**TASK GOAL:** Starting at the line that holds "Where should I click to: Click the Add" and stopping at the line that holds "Given: Click the A button icon", restate the records below word for word, with both of those lines included.
• • • •
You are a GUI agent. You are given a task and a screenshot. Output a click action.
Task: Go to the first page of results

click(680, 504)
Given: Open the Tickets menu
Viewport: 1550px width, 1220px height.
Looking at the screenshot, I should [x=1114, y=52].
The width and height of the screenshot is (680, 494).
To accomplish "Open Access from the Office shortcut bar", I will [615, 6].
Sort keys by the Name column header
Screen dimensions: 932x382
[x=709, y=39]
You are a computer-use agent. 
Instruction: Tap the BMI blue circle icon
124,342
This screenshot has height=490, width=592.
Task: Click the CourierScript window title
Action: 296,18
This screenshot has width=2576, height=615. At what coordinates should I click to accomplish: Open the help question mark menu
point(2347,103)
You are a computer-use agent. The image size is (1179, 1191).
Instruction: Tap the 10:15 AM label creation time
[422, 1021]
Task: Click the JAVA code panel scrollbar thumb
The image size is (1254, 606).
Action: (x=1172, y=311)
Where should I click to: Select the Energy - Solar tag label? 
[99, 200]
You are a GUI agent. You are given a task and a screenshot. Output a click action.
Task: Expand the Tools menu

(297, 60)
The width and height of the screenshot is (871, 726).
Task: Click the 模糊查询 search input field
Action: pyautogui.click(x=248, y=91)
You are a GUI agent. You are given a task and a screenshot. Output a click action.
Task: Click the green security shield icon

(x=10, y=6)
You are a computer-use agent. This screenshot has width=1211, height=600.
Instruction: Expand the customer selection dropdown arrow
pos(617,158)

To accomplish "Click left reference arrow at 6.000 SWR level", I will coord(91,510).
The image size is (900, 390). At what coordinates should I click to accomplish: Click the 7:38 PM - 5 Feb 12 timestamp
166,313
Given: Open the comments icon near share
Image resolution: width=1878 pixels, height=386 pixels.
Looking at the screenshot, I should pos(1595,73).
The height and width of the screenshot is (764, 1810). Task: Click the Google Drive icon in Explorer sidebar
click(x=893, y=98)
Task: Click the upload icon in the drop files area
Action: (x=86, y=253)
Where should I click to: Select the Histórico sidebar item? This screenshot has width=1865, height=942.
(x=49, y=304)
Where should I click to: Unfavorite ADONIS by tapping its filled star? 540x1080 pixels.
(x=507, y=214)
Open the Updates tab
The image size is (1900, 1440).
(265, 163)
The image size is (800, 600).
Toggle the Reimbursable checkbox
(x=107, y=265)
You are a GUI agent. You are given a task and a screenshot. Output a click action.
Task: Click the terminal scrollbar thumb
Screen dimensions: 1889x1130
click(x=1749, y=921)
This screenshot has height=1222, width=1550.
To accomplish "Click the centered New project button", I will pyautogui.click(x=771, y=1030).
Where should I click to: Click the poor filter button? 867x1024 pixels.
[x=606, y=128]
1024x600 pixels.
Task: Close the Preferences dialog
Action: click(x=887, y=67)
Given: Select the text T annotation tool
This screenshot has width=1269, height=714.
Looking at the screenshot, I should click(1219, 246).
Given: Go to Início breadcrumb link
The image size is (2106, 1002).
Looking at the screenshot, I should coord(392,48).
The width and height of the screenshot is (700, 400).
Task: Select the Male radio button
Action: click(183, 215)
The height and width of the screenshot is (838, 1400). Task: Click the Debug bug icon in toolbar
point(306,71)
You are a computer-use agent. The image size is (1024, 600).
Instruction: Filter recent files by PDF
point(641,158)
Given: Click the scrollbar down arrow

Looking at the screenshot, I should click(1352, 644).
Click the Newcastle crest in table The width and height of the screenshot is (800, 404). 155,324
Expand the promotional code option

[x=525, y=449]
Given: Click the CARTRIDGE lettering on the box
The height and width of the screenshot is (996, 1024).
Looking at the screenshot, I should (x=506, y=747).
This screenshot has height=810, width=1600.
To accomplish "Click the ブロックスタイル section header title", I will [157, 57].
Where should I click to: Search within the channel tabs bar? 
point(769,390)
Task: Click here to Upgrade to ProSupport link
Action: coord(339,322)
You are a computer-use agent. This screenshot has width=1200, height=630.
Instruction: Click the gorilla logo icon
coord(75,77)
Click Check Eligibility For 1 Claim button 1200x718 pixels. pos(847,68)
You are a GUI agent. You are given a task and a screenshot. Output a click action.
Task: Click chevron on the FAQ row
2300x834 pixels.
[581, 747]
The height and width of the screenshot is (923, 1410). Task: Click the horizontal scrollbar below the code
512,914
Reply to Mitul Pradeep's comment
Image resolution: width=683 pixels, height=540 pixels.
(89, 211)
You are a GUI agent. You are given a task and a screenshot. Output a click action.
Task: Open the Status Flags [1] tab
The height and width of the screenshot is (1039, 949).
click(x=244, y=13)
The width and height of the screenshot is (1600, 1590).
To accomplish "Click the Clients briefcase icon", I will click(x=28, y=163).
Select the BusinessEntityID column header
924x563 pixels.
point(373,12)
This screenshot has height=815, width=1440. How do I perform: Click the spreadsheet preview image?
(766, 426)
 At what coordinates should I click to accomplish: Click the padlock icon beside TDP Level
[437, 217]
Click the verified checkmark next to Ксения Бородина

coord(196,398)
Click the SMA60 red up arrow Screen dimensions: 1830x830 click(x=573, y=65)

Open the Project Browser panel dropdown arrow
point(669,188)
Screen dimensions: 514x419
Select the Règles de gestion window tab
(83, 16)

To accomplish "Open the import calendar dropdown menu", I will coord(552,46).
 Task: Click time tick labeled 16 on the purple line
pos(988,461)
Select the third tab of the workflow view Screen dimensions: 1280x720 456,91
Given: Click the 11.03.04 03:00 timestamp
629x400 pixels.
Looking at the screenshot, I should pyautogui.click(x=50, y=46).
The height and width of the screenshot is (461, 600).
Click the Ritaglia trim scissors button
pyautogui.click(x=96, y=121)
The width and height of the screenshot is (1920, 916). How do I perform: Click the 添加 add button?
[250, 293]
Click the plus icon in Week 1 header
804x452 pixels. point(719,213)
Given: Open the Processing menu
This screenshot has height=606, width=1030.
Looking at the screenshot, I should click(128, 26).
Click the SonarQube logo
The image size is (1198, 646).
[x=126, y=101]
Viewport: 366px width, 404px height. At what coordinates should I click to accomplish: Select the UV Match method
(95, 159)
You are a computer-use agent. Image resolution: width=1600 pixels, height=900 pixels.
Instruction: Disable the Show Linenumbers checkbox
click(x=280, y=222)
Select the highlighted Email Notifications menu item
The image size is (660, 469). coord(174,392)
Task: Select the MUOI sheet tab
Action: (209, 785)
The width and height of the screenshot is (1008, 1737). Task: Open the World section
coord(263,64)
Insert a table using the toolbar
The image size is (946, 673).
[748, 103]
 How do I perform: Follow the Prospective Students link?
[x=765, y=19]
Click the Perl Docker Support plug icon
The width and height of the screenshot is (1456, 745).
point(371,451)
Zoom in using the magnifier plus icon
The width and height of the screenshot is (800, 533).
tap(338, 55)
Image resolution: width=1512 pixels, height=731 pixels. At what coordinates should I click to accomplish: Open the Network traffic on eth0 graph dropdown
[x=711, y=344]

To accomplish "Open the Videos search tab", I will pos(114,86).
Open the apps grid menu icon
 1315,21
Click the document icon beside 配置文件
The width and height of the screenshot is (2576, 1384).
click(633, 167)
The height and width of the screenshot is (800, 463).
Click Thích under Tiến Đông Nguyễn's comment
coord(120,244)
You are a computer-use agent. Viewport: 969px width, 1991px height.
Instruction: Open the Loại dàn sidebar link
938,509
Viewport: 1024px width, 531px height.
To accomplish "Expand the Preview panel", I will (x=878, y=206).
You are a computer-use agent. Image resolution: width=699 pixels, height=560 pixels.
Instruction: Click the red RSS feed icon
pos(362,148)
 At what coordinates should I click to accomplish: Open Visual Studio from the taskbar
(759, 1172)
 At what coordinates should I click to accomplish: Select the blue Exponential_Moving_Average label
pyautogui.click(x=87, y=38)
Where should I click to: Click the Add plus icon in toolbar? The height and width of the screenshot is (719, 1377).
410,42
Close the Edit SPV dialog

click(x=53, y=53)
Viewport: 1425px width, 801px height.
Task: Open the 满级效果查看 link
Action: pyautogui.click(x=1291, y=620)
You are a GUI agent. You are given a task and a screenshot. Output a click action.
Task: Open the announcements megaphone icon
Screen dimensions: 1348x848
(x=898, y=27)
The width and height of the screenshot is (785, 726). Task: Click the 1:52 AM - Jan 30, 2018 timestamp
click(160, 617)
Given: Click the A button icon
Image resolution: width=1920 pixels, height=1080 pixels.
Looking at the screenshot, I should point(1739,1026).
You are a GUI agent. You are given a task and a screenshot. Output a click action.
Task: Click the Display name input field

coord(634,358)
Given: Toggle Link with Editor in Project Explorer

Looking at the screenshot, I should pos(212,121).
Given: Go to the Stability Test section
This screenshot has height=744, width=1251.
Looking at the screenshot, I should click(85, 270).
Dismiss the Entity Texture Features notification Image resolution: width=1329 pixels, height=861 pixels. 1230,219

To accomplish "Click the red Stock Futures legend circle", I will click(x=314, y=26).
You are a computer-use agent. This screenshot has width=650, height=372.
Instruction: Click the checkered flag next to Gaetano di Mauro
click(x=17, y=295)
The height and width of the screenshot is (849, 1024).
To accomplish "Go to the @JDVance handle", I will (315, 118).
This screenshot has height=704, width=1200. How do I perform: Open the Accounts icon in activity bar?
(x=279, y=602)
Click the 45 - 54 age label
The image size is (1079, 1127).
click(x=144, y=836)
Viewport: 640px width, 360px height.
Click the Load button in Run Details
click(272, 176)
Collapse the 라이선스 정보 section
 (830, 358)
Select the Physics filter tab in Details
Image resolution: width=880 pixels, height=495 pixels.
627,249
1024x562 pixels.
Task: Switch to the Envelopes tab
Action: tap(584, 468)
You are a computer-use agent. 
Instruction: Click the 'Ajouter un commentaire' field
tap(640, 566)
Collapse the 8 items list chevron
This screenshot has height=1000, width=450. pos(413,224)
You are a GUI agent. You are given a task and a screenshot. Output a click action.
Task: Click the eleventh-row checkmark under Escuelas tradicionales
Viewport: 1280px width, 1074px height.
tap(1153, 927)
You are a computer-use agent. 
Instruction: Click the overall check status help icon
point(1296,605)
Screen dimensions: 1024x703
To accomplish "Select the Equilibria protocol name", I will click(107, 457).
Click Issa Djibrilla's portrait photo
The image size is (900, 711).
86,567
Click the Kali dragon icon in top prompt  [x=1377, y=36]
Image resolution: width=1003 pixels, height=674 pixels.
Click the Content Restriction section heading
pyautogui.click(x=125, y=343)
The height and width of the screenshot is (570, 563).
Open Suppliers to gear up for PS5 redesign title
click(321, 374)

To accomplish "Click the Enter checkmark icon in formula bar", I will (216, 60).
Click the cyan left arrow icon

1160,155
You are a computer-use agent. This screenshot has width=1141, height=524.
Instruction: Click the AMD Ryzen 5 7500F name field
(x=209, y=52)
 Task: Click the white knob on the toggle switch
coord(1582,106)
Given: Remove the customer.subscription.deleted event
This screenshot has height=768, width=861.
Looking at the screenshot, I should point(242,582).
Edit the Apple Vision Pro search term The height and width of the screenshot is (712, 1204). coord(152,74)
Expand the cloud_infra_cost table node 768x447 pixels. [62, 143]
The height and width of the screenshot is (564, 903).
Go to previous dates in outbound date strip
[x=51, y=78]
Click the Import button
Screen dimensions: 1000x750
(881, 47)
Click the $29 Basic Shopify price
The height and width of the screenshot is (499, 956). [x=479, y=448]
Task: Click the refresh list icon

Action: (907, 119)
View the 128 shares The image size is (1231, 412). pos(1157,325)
• • • •
**RESPONSE TO THE EXERCISE:**
Where should I click to: Click the Add plus icon in toolbar? The height and width of the screenshot is (719, 1377).
410,42
Close the Edit SPV dialog

click(x=53, y=53)
Viewport: 1425px width, 801px height.
Task: Open the 满级效果查看 link
Action: pyautogui.click(x=1291, y=620)
You are a GUI agent. You are given a task and a screenshot. Output a click action.
Task: Open the announcements megaphone icon
Screen dimensions: 1348x848
(x=898, y=27)
The width and height of the screenshot is (785, 726). Task: Click the 1:52 AM - Jan 30, 2018 timestamp
click(160, 617)
Given: Click the A button icon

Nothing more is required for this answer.